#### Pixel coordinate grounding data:
···
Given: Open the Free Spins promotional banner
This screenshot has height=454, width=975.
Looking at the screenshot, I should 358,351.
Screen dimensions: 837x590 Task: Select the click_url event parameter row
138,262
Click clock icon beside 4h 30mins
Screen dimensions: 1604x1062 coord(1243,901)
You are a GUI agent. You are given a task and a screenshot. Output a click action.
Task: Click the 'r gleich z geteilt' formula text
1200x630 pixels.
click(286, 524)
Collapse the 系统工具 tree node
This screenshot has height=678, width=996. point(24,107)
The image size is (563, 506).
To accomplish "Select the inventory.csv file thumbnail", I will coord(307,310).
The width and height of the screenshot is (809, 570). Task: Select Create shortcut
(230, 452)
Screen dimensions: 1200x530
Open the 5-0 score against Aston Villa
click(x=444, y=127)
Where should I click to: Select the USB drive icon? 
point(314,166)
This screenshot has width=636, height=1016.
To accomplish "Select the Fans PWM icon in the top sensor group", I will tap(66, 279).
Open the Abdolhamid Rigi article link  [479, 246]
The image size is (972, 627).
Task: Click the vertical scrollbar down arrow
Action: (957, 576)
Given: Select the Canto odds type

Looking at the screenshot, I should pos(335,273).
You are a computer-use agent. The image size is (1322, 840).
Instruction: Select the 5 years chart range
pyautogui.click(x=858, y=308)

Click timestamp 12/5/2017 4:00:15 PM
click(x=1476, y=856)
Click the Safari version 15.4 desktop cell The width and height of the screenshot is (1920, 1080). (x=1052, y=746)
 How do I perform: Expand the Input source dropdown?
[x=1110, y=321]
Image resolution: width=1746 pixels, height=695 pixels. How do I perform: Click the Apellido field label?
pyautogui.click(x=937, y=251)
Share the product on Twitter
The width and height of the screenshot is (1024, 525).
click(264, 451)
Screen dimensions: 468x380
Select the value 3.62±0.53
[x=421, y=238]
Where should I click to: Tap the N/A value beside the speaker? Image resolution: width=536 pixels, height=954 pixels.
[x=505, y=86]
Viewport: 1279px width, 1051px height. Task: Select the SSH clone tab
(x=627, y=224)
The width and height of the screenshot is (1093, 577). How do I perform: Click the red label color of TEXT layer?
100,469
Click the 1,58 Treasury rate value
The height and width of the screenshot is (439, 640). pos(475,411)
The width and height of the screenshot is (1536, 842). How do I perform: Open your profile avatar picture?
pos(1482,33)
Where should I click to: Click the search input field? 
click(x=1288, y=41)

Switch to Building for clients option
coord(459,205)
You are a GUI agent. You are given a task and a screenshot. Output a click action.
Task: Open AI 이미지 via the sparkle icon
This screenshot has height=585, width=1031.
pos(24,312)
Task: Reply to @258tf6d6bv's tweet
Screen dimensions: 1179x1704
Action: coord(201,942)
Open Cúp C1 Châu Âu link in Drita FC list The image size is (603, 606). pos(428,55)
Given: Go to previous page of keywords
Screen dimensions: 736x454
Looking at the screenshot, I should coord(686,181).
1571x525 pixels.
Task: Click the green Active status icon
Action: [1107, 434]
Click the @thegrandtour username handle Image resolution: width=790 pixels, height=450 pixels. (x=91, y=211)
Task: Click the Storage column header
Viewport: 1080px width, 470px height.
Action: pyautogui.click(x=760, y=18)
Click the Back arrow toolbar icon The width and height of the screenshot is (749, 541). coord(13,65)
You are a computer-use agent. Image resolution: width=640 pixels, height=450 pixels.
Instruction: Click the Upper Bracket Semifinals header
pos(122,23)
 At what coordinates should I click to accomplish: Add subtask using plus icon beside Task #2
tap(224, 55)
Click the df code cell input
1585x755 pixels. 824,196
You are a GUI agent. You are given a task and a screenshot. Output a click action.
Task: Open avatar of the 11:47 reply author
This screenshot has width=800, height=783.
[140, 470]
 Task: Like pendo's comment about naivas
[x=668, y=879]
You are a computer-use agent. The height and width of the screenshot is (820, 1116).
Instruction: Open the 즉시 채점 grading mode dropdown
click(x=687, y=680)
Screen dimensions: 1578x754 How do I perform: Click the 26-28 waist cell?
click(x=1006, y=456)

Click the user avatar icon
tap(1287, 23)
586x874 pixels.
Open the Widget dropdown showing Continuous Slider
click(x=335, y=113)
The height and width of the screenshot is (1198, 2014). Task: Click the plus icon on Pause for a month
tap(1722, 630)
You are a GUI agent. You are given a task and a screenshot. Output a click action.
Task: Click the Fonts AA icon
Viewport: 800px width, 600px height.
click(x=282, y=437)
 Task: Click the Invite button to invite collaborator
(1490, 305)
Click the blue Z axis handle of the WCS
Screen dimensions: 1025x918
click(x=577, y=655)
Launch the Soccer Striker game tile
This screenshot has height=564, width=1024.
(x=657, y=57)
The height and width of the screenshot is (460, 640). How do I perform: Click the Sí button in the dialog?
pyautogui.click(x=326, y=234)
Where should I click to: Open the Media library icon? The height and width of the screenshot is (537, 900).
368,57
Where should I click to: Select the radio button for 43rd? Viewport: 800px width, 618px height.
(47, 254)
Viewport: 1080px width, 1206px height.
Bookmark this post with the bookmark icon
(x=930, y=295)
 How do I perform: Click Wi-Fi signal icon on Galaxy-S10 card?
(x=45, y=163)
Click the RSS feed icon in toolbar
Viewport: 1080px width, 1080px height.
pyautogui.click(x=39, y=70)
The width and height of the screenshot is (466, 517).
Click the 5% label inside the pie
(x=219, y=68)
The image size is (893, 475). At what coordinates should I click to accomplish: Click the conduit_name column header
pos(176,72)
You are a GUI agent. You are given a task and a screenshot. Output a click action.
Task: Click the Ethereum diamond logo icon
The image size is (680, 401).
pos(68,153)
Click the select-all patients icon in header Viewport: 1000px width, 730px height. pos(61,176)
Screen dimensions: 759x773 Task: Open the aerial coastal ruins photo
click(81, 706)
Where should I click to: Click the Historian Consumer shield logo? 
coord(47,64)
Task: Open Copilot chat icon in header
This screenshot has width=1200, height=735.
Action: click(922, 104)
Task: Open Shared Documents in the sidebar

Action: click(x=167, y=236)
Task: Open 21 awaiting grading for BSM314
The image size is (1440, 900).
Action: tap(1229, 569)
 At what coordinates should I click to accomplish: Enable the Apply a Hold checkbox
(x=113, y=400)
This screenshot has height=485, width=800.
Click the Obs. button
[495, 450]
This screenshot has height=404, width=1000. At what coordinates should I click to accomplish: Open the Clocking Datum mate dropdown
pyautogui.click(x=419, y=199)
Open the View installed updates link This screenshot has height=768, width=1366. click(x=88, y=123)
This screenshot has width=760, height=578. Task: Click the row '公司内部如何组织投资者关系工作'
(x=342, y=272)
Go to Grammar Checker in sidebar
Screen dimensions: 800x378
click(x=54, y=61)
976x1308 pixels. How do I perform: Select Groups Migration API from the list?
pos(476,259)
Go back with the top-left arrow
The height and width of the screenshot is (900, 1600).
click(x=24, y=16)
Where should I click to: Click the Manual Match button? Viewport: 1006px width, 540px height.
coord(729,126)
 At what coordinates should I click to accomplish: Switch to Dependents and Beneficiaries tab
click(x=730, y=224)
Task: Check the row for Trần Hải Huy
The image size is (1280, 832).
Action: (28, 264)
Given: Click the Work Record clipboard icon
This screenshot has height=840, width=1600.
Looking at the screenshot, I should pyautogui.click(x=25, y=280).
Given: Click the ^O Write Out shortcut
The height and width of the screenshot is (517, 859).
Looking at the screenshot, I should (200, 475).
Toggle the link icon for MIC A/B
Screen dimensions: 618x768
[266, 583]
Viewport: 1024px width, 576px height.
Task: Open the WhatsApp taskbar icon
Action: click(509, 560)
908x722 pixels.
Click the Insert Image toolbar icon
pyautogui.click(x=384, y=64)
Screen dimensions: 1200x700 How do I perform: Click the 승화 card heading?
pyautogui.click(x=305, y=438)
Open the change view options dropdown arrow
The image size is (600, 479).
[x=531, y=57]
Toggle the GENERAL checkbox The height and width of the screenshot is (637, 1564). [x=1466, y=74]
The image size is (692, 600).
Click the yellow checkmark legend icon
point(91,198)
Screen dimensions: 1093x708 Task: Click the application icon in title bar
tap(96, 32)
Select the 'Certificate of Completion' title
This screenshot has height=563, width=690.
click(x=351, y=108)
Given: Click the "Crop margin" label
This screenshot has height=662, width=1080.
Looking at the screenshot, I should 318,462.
···
#### EXERCISE DETAILS:
Your answer should be a single number: the count of lines above with the word "will".

#### TASK OUTPUT:
2